Text section:
Sorry for late response!

On 3/2/2021 6:41 PM, Greg Kroah-Hartman wrote:
> On Tue, Mar 02, 2021 at 01:59:46PM +0100, Vlastimil Babka wrote:
>> On 2/17/21 7:31 AM, Faiyaz Mohammed wrote:
>>> Reading the sys slab alloc_calls, free_calls returns the available object
>>> owners, but the size of this file is limited to PAGE_SIZE
>>> because of the limitation of sysfs attributes, it is returning the
>>> partial owner info, which is not sufficient to debug/account the slab
>>> memory and alloc_calls output is not matching with /proc/slabinfo.
>>>
>>> To remove the PAGE_SIZE limitation converted the sys slab
>>> alloc_calls, free_calls to bin attribut
>>>
>>> Signed-off-by: Faiyaz Mohammed <faiyazm@codeaurora.org>
>>
>> After discussing this with Greg and PeterZ, sysfs should be one value per file,
>> and is just not proper API for this kind of info. We should reimplement at least
>> these clearly debugging "attributes" in debugfs, where they belong, instead of
>> trying to hack around the limitation in sysfs.

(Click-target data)
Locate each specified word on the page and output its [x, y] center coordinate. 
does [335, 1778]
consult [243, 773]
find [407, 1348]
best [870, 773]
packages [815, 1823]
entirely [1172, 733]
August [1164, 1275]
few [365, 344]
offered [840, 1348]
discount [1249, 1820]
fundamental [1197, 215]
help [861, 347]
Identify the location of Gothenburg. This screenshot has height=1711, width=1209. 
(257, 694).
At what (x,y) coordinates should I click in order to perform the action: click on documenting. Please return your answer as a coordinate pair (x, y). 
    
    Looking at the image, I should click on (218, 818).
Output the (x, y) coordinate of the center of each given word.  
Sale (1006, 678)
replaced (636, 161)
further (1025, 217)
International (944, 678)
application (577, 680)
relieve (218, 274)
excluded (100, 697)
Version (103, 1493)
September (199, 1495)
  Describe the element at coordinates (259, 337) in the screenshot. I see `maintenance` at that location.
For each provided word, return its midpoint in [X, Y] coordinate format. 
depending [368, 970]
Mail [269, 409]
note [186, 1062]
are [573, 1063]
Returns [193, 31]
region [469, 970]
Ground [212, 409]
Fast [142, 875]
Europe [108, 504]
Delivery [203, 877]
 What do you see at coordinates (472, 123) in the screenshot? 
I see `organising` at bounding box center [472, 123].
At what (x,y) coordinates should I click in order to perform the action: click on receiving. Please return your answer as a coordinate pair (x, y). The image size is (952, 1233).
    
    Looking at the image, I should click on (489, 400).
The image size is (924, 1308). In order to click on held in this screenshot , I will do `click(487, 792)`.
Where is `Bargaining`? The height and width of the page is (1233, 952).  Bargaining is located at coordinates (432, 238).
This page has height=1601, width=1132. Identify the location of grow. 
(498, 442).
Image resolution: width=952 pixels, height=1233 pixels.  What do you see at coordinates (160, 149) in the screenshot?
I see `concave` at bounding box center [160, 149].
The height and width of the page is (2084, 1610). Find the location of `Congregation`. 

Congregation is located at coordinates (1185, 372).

Parts of the exercise:
1) Explain in one to three sentences why the patch in the mailing-list thread about slab alloc_calls converts alloc_calls and free_calls to a bin attribute.
2) Continue the mailing-list thread about slab alloc_calls from the point where it stops.

Expected answers:
1) Sysfs attributes limit these files to PAGE_SIZE, so reading them returns only partial owner information. That is not enough to debug or account slab memory, and the alloc_calls output does not match /proc/slabinfo. Converting them to a bin attribute was meant to remove the PAGE_SIZE limitation.

2)
> 
> sysfs is _REQUIRED_ to be "one value per file", any kernel code that
> abuses this needs to be fixed up.
> 
> Why are these slab files in sysfs at all anyway?  They all feel like
> debugging stuff to me, why not move everything to debugfs?  Would make
> for a lot less code overall.
> 
Yes, we can move the /sys/kernel/slab/kmemcache/alloc_calls and
/sys/kernel/slab/kmemcache/free_calls implementation to debugfs but is
it okay to move only alloc_calls and free_calls? or we have to move
whole sysfs interface to debugfs?.

If we are moving only alloc_calls/free_calls interface to debugfs then I
think we can add all slab objects data into single file.

For example: /sys/kernel/debugfs/slab/alloc_calls, which will print all
slab objects data.

Example Output: alloc_list: call_site=__request_region+0xb4/0x2f0
count=228 object_size=128 slab_size=640 slab_name=kmalloc-128

or

We can have just like current sysfs interface, have separate
alloc_calls/free_calls traces per kmem cache.

Which one would be better?.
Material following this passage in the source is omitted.